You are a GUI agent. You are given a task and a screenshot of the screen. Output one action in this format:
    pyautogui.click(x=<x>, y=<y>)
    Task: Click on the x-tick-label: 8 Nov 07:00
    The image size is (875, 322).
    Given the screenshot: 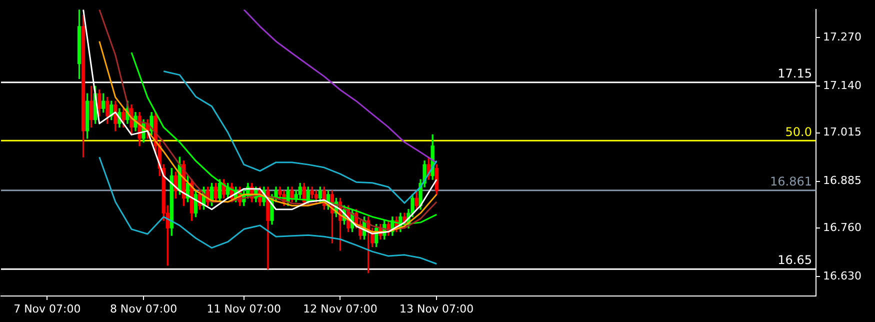 What is the action you would take?
    pyautogui.click(x=144, y=309)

§

→ Your objective: Reproduce the records from their beginning through the line containing "The image size is (875, 322).", replacing every occurrence of "screenshot" with "screen capture" and leaving all other text unchanged.

→ Result of this exercise:
You are a GUI agent. You are given a task and a screen capture of the screen. Output one action in this format:
    pyautogui.click(x=<x>, y=<y>)
    Task: Click on the x-tick-label: 8 Nov 07:00
    The image size is (875, 322).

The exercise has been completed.